What you have to do. Each line of the data has to be written out again exactly as shown.

Exercise materials.
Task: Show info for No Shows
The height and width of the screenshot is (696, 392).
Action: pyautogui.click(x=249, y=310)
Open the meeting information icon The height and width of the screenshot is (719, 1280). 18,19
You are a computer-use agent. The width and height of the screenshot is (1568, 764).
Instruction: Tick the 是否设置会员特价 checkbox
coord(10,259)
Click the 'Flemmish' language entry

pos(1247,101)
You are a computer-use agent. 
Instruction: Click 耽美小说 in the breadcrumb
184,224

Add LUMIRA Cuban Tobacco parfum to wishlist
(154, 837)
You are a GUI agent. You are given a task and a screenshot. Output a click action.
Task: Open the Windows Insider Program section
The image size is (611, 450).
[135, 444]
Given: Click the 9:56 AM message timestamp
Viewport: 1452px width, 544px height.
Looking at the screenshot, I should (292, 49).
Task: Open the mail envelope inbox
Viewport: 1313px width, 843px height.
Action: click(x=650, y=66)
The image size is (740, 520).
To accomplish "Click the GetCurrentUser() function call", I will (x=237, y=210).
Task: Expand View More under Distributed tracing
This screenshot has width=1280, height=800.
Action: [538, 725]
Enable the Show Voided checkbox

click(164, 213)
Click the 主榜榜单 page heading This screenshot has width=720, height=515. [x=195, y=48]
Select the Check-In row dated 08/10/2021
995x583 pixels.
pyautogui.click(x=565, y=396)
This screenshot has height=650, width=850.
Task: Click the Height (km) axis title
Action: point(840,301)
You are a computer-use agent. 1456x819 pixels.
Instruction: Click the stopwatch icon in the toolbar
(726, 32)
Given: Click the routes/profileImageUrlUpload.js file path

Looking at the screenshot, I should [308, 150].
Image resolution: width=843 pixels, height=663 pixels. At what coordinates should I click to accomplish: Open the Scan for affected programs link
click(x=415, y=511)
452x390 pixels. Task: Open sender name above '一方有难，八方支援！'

Task solution.
Task: Show info for No Shows
The height and width of the screenshot is (696, 392).
Action: pyautogui.click(x=249, y=310)
Open the meeting information icon The height and width of the screenshot is (719, 1280). 18,19
You are a computer-use agent. The width and height of the screenshot is (1568, 764).
Instruction: Tick the 是否设置会员特价 checkbox
coord(10,259)
Click the 'Flemmish' language entry

pos(1247,101)
You are a computer-use agent. 
Instruction: Click 耽美小说 in the breadcrumb
184,224

Add LUMIRA Cuban Tobacco parfum to wishlist
(154, 837)
You are a GUI agent. You are given a task and a screenshot. Output a click action.
Task: Open the Windows Insider Program section
The image size is (611, 450).
[135, 444]
Given: Click the 9:56 AM message timestamp
Viewport: 1452px width, 544px height.
Looking at the screenshot, I should (292, 49).
Task: Open the mail envelope inbox
Viewport: 1313px width, 843px height.
Action: click(x=650, y=66)
The image size is (740, 520).
To accomplish "Click the GetCurrentUser() function call", I will (x=237, y=210).
Task: Expand View More under Distributed tracing
This screenshot has width=1280, height=800.
Action: [538, 725]
Enable the Show Voided checkbox

click(164, 213)
Click the 主榜榜单 page heading This screenshot has width=720, height=515. [x=195, y=48]
Select the Check-In row dated 08/10/2021
995x583 pixels.
pyautogui.click(x=565, y=396)
This screenshot has height=650, width=850.
Task: Click the Height (km) axis title
Action: point(840,301)
You are a computer-use agent. 1456x819 pixels.
Instruction: Click the stopwatch icon in the toolbar
(726, 32)
Given: Click the routes/profileImageUrlUpload.js file path

Looking at the screenshot, I should [308, 150].
Image resolution: width=843 pixels, height=663 pixels. At what coordinates should I click to accomplish: Open the Scan for affected programs link
click(x=415, y=511)
452x390 pixels. Task: Open sender name above '一方有难，八方支援！'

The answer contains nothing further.